SG is a first-in-class antibody-drug conjugate (ADC) targeting trophoblast cell-surface antigen-2 (Trop-2), an epithelial antigen expressed in breast cancer.1,2 It is a guideline-recommended (category I) treatment for patients, such as ours, with unresectable locally advanced or metastatic triple-negative breast cancer (TNBC) who have received at least two previous systemic therapies, including at least one for metastatic disease.3-5
SG demonstrated superior survival benefits over treatment of physicians’ choice (TPC; eribulin, capecitabine, gemcitabine, or vinorelbine) in the phase III, randomized, open-label ASCENT trial in heavily pretreated patients with unresectable locally advanced or metastatic TNBC (n=529).6,7 A post hoc analysis of the ASCENT trial further described SG’s efficacy by HER2 immunohistochemistry (IHC) status (HER2 IHC0 or HER2-low, defined as HER2 IHC1+ or IHC2+ with negative in situ hybridization [ISH-]). Results showed that the survival benefits with SG vs TPC in HER2 IHC0 and HER2-low subgroups were consistent with those in the overall study population, demonstrating that the improvement was independent of HER2 status.7 (Table)

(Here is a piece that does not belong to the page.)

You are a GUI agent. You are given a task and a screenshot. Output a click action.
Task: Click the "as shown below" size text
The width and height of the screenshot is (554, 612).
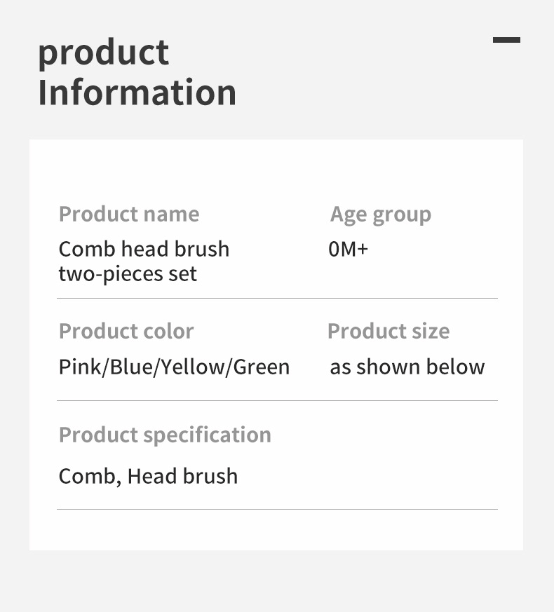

In the ASCENT trial, SG demonstrated a manageable safety profile in patients with metastatic TNBC.8 Our patient tolerated SG very well while receiving prophylactic medications for diarrhoea and vomiting. Active monitoring of blood cell counts along with liver and renal function is important during treatment. In our experience, older patients may require granulocyte-colony stimulating factor support, if they develop neutropoenia while on SG.
Our patient maintained a good performance status after receiving multiple lines of therapy, including SG. In ASCENT, SG was generally associated with greater improvements and delayed worsening of patients’ health-related quality of life (HRQoL) scores compared with TPC.9 The HRQoL assessments covered domains including global health status/QoL, physical functioning, fatigue, and pain.
The present case, along with the efficacy and safety data from the ASCENT trial, support SG as an effective third- or later-line treatment option in patients with metastatic TNBC.